## EXERCISE BRIEF
When you output the entries, begin with the first line and end with the line containing "Task: Expand the tex2jax_ignore div node", keeping each line exactly as it is.

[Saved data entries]
BEGIN
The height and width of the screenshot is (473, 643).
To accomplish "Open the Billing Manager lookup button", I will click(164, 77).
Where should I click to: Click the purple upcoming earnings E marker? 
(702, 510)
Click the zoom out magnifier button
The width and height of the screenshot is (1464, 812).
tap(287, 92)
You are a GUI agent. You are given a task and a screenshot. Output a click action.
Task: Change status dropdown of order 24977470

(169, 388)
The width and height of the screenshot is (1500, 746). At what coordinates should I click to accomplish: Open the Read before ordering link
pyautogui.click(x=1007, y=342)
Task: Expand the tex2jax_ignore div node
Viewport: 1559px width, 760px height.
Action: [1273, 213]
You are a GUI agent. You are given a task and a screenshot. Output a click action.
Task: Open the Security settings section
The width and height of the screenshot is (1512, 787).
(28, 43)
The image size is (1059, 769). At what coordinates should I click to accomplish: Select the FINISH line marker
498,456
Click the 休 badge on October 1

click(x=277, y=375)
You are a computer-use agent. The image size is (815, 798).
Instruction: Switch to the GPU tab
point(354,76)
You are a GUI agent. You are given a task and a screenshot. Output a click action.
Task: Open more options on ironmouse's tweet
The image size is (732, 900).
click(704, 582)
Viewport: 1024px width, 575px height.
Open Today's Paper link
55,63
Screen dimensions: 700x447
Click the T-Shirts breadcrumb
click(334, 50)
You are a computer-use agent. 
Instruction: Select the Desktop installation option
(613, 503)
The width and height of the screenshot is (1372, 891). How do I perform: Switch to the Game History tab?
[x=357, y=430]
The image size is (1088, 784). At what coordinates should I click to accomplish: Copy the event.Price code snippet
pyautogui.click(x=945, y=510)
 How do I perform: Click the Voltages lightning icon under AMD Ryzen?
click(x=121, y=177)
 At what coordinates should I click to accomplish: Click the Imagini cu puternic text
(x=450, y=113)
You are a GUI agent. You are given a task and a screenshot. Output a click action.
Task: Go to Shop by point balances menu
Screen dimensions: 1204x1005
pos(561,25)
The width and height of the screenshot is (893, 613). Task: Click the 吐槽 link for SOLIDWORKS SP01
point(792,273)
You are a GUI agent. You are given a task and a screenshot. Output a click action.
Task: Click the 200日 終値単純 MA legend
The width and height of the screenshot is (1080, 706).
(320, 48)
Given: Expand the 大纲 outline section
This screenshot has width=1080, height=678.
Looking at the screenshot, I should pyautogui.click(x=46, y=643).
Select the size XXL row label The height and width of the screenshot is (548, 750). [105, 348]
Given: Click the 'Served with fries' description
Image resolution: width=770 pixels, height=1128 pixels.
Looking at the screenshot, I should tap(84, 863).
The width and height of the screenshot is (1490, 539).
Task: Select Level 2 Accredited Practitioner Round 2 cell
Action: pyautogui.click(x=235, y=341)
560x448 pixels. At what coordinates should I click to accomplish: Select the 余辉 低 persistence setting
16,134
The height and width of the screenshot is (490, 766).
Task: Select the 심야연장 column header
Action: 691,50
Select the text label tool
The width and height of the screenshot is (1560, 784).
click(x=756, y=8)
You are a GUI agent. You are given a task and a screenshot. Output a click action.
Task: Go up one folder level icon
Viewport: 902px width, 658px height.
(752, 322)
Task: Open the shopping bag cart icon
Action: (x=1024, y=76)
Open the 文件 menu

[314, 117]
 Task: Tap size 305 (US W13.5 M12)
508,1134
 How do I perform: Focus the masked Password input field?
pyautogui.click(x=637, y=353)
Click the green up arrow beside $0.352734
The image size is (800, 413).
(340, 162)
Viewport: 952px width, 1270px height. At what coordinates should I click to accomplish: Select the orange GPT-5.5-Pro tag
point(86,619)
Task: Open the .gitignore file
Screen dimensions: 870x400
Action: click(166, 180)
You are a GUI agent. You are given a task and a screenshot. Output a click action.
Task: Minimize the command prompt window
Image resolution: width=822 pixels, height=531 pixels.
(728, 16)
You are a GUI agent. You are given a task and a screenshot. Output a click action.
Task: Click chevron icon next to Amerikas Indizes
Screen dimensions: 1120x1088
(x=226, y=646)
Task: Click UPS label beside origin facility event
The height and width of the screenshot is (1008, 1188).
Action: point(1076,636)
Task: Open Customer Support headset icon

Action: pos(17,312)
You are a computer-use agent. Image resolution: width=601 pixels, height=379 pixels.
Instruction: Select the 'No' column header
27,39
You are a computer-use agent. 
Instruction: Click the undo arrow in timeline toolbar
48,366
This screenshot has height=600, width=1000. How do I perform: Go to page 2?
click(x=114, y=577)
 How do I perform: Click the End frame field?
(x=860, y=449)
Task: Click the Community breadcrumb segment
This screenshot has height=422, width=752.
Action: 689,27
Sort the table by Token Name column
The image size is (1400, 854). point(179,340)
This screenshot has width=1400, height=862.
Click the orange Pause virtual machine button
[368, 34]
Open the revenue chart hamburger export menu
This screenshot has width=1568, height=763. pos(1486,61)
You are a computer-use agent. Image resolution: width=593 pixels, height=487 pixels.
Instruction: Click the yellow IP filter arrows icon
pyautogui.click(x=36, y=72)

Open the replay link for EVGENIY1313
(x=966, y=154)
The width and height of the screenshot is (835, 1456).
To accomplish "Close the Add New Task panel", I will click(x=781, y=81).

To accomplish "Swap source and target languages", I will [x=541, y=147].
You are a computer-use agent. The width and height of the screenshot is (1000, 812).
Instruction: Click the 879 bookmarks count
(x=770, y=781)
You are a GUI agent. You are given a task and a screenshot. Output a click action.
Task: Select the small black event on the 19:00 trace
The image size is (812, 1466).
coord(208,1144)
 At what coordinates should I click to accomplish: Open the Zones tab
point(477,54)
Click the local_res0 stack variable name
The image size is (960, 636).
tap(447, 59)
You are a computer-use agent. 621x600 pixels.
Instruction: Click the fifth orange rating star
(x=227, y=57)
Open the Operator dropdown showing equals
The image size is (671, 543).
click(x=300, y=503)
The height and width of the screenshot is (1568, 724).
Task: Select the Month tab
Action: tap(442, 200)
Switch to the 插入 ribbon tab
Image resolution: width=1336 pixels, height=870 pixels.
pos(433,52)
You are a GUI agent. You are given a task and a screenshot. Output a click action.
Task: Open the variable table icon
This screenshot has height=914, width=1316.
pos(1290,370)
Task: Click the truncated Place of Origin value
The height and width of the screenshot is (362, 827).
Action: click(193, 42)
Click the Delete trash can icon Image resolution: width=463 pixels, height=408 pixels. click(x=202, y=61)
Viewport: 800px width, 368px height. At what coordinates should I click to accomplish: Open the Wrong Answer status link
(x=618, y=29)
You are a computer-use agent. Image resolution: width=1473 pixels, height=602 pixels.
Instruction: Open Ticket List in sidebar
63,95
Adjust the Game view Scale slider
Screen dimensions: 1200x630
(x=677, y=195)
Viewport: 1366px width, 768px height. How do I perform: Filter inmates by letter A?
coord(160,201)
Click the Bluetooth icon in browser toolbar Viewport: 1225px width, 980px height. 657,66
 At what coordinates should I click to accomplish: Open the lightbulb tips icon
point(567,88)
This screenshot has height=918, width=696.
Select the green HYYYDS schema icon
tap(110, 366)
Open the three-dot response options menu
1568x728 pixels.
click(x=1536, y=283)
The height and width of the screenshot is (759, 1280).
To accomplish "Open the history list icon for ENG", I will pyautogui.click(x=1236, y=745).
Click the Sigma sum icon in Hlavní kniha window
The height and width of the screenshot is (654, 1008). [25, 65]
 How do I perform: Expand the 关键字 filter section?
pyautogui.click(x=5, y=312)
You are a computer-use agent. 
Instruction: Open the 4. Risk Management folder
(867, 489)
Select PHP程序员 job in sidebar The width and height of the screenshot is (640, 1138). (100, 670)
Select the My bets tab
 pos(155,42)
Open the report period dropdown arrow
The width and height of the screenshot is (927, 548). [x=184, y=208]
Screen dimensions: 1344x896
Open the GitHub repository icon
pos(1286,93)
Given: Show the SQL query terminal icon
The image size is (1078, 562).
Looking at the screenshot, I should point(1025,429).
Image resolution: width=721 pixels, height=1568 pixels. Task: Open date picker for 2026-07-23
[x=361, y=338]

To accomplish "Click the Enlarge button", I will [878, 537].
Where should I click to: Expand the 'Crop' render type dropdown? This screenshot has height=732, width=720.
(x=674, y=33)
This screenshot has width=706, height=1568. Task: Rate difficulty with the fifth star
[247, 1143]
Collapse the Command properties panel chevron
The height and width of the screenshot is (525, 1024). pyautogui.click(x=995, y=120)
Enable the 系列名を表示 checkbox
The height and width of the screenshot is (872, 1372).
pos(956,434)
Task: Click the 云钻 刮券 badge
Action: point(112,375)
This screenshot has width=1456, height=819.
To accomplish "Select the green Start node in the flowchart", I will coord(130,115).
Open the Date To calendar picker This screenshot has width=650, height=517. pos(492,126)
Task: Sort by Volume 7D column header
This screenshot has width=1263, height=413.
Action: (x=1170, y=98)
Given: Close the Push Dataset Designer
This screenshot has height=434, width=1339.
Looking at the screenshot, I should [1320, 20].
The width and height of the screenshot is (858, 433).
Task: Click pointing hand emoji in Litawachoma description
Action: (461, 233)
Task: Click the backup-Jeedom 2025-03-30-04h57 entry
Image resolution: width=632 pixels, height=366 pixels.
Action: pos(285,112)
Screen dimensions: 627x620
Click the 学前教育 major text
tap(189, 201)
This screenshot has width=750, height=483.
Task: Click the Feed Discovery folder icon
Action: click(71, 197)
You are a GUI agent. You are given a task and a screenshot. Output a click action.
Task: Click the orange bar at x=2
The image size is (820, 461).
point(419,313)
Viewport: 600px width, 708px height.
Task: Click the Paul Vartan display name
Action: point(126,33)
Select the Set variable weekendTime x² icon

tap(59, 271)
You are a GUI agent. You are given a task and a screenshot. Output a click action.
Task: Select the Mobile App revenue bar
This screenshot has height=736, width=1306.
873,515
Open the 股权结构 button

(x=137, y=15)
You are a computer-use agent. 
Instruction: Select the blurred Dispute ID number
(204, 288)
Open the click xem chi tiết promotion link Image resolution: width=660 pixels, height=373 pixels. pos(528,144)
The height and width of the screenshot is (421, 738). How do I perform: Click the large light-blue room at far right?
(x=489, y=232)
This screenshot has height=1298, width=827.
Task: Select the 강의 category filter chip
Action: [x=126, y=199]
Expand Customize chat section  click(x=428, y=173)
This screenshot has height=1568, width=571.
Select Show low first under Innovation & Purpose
END
## TASK RESPONSE
The height and width of the screenshot is (473, 643).
To accomplish "Open the Billing Manager lookup button", I will click(164, 77).
Where should I click to: Click the purple upcoming earnings E marker? 
(702, 510)
Click the zoom out magnifier button
The width and height of the screenshot is (1464, 812).
tap(287, 92)
You are a GUI agent. You are given a task and a screenshot. Output a click action.
Task: Change status dropdown of order 24977470

(169, 388)
The width and height of the screenshot is (1500, 746). At what coordinates should I click to accomplish: Open the Read before ordering link
pyautogui.click(x=1007, y=342)
Task: Expand the tex2jax_ignore div node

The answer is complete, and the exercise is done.